Dive Brief:
- The New York City Department of Education now joins districts in other large cities, such as Boston, Detroit and Baltimore, in serving free breakfast and lunch in schools under the Community Eligibility Provision, which drops the requirement that they collect household applications, District Administration reports.
- The provision instead uses a formula based on participation in other programs, such as the Supplemental Nutrition Assistance Program and Temporary Assistance for Needy Families, which can be a challenge for school districts in high-cost-of-living communities.
- The program eliminates “food shaming,” the impact of the lack of parental participation in completing qualifying forms, and the need for school staff to collect school lunch debt.
Dive Insight:
Now in its fourth year of implementation, the Community Eligibility Provision provides free breakfast and lunch to students in communities where 40% or more of students qualify for free meals. The impact on communities that qualify for the provision is profound because it reduces the stress of administering school nutrition programs and reduces incidents of "lunch shaming” because it places all students in the program on the same footing.
Comments by U.S. Secretary of Education Betsy Devos, however, have some people questioning whether the provision will remain in its current form. Last year, a Republican-led bill called the Improving Child Nutrition and Education Act of 2016 (H.R. 5003), which would have changed the parameters of the provision, failed. Republicans who pushed for the bill felt that the 40% criteria meant that most parents in the community could have afforded the cost of the meals and some feel that a 60% requirement is more appropriate.

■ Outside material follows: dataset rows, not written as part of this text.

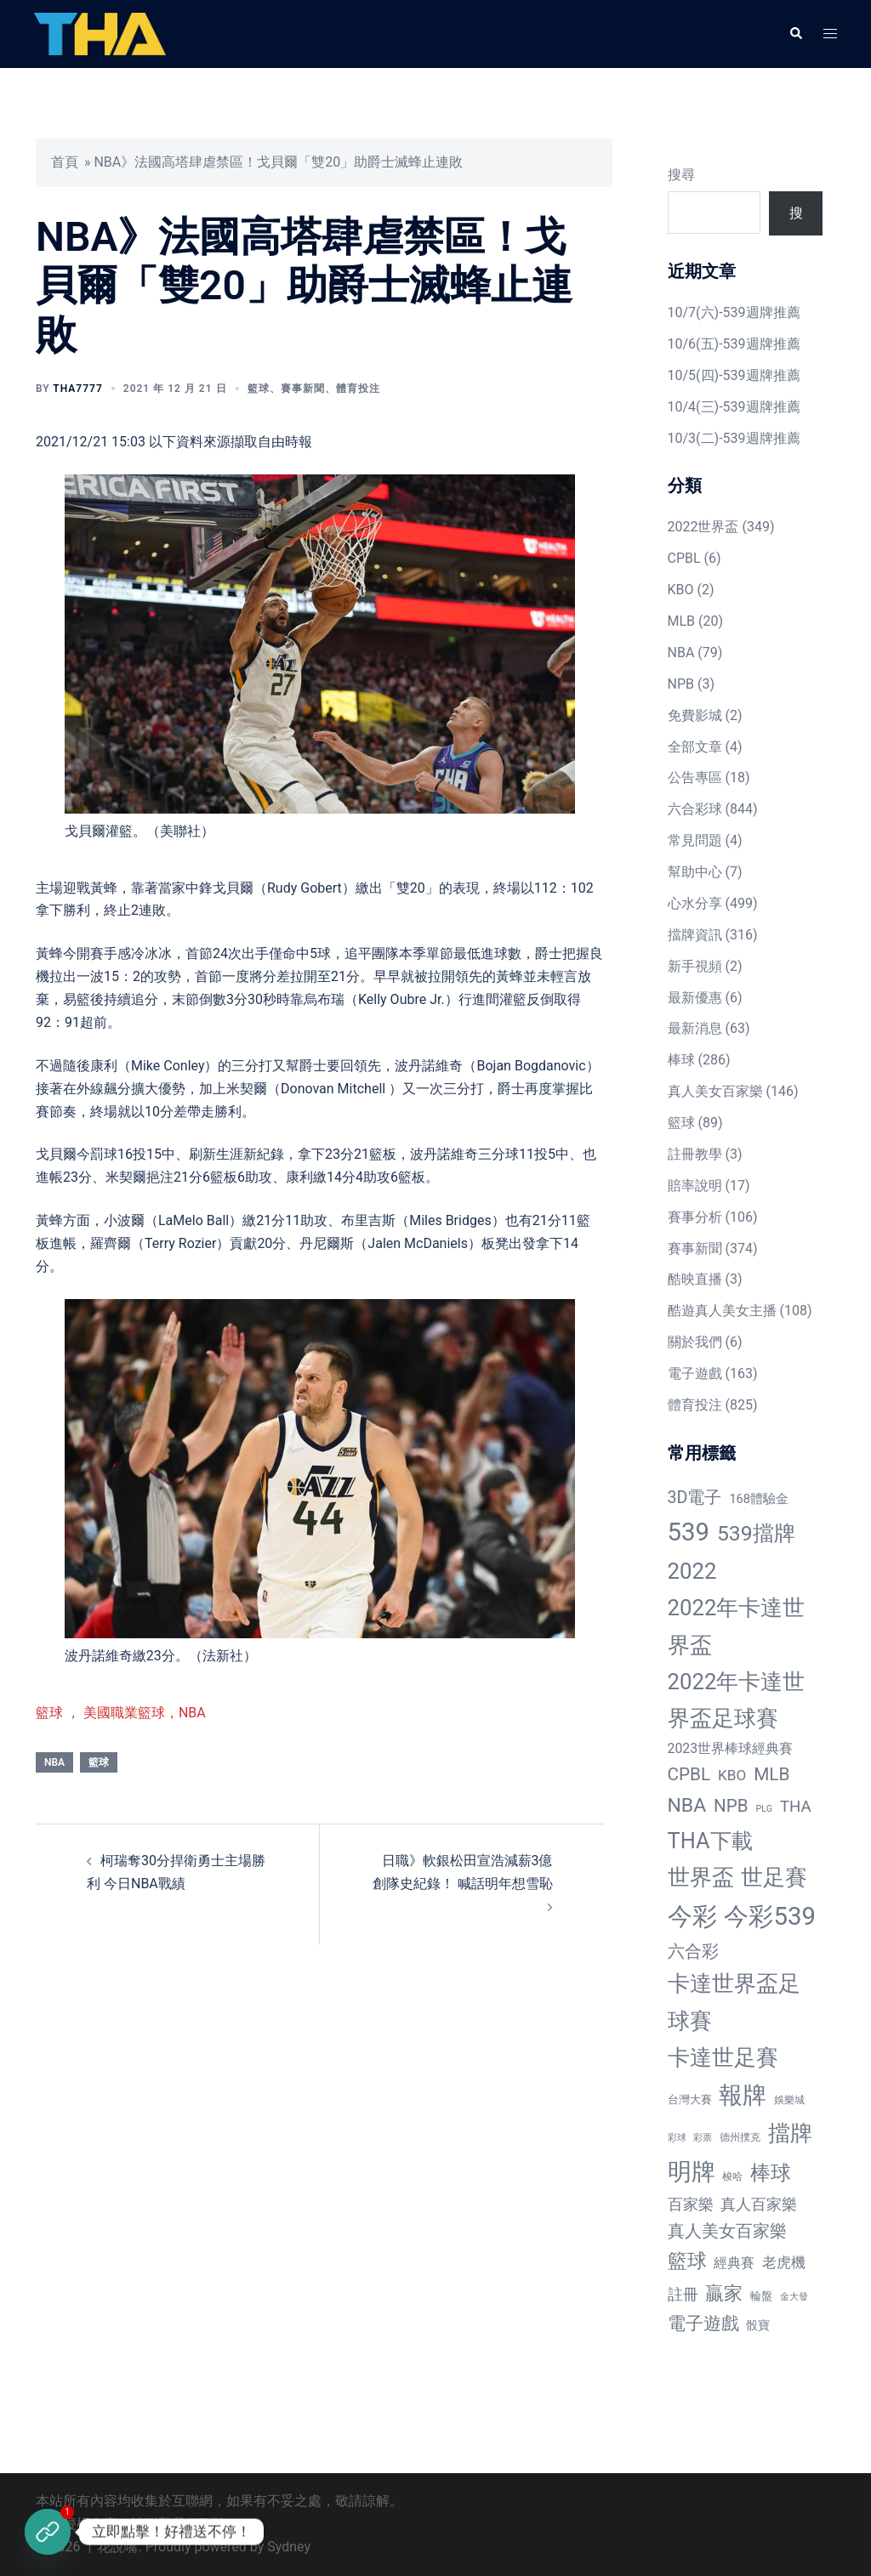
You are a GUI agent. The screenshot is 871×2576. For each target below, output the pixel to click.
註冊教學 (695, 1154)
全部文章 (695, 747)
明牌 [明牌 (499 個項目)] (691, 2172)
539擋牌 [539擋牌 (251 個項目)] (756, 1533)
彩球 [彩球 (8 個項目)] (677, 2137)
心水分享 (695, 903)
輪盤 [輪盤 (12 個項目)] (761, 2295)
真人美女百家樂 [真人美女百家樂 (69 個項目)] (727, 2231)
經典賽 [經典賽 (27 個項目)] (734, 2263)
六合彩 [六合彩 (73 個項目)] (693, 1951)
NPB (681, 684)
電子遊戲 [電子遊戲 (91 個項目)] (703, 2323)
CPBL (684, 558)
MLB (682, 621)
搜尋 (681, 175)
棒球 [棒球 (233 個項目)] (770, 2172)
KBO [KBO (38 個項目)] (732, 1775)
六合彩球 (695, 809)
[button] (795, 34)
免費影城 (695, 715)
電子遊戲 (695, 1373)
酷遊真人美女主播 (722, 1310)
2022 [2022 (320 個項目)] (692, 1571)
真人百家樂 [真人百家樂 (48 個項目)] (758, 2204)
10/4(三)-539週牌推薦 (734, 407)
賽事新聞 (303, 388)
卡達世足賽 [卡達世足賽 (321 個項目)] (723, 2057)
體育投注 (358, 388)
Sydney (288, 2547)
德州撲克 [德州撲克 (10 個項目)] (740, 2137)
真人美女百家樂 (715, 1091)
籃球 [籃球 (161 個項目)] (687, 2261)
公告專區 (695, 777)
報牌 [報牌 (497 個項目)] (742, 2095)
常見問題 (695, 840)
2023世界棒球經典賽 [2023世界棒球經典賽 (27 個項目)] (731, 1748)
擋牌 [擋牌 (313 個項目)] (790, 2133)
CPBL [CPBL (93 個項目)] (689, 1774)
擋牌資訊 (695, 935)
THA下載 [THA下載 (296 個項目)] (710, 1840)
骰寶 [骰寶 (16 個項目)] (758, 2325)
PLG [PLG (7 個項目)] (764, 1808)
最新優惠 (695, 998)
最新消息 (695, 1028)
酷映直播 (695, 1279)
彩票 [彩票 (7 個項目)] (702, 2137)
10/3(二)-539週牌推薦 (734, 438)
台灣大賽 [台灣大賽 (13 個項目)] (690, 2099)
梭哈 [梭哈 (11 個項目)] (732, 2176)
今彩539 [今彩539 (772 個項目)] (769, 1916)
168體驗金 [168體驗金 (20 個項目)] (758, 1498)
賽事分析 (695, 1217)
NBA (54, 1762)
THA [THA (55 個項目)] (795, 1806)
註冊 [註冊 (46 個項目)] (683, 2294)
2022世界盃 (703, 527)
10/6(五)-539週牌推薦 (734, 344)
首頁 (64, 162)
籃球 (259, 388)
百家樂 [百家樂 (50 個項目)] (691, 2204)
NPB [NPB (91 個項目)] (731, 1806)
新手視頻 (695, 966)
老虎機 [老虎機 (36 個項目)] (784, 2262)
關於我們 (695, 1342)
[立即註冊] (48, 2532)
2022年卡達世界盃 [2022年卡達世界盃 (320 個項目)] (737, 1626)
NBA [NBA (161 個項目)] (687, 1805)
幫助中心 (695, 872)
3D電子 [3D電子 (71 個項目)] (695, 1497)
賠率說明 (695, 1185)
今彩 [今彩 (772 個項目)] (692, 1916)
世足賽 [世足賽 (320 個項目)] (774, 1877)
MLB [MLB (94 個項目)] (771, 1774)
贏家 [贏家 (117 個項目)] (724, 2293)
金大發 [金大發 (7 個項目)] (794, 2296)
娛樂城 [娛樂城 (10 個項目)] (789, 2100)
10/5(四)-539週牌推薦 (734, 375)
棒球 (681, 1060)
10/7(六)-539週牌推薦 (734, 312)
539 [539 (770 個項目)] (688, 1532)
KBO (681, 590)
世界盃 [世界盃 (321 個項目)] (701, 1877)
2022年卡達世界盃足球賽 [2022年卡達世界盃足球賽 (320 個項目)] (737, 1700)
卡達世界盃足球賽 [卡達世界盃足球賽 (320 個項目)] (734, 2002)
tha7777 (77, 388)
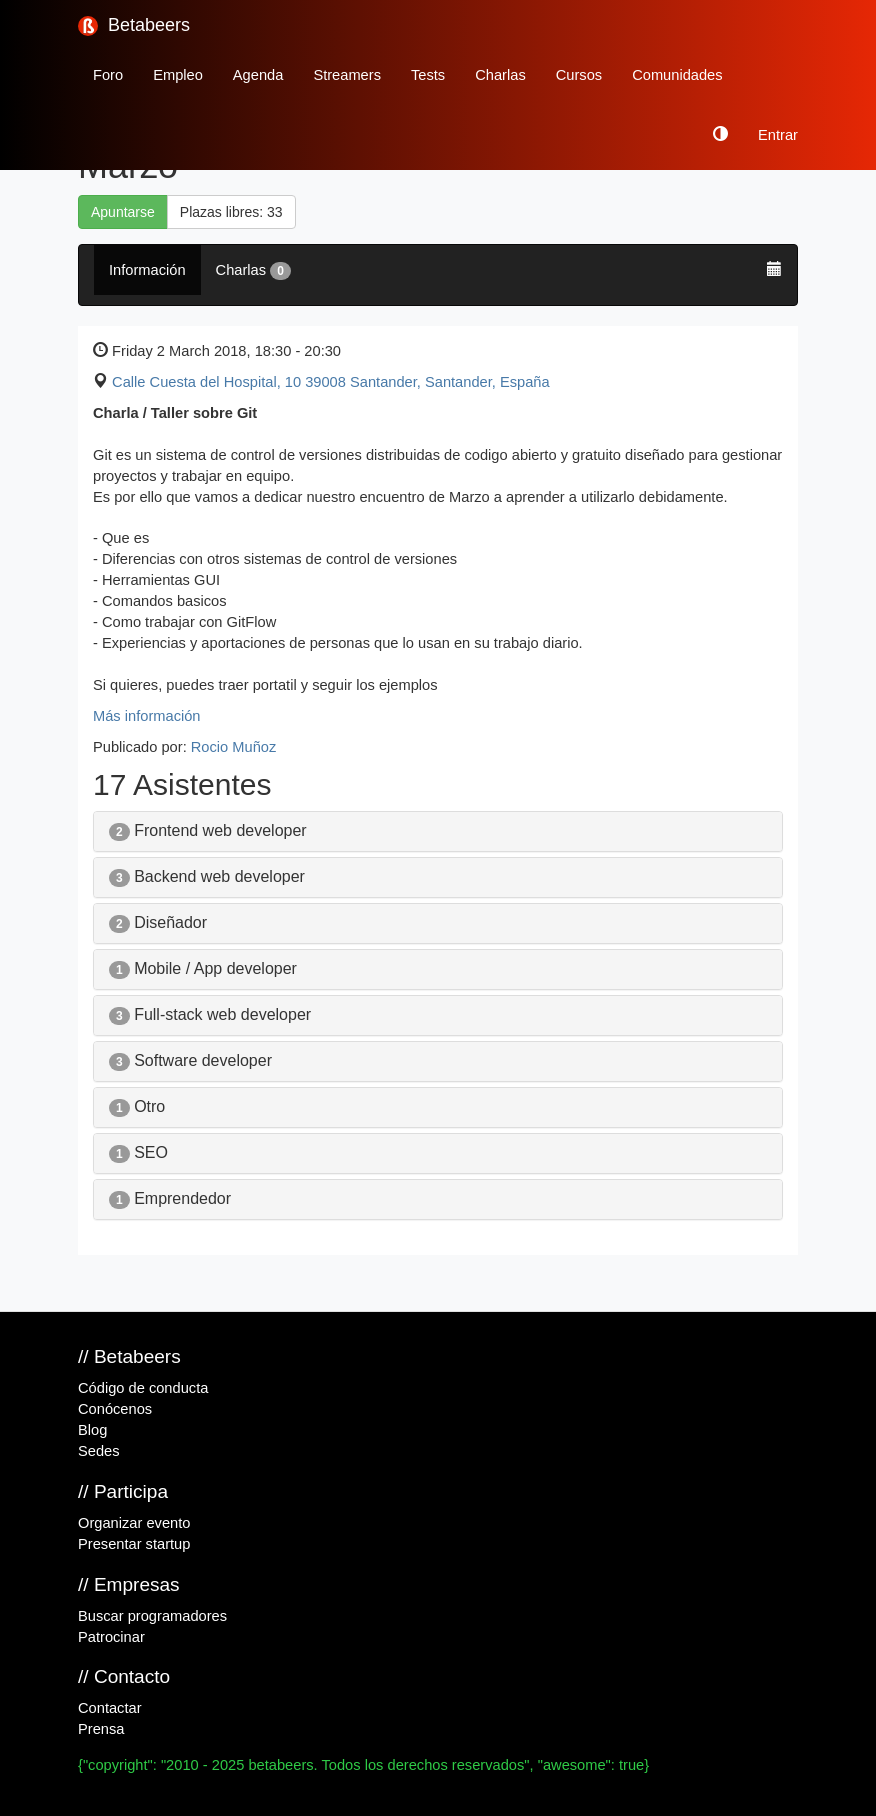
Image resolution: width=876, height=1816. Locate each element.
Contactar (110, 1708)
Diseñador (158, 922)
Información (147, 270)
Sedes (99, 1451)
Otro (137, 1106)
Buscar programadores (152, 1616)
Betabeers (134, 25)
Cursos (579, 75)
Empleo (178, 75)
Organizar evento (134, 1523)
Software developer (190, 1060)
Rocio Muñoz (234, 747)
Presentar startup (134, 1544)
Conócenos (115, 1409)
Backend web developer (207, 876)
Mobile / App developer (203, 968)
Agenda (258, 75)
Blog (92, 1430)
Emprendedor (170, 1198)
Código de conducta (143, 1388)
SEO (138, 1152)
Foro (108, 75)
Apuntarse (123, 212)
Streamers (347, 75)
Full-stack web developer (210, 1014)
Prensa (101, 1729)
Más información (147, 716)
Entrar (778, 135)
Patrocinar (111, 1637)
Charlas (500, 75)
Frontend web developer (208, 830)
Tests (428, 75)
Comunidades (677, 75)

However the lines will be drawn in the future, both sides agree that the need for good nutrition at schools is undeniable. Students who face food insecurity usually do not perform well at school. Recent efforts at improving nutrition at school have not stopped at school nutrition funding. More schools are now incorporating real gardens or Edible Schoolyard projects into their curriculum in order to help students see fresh foods in a new light.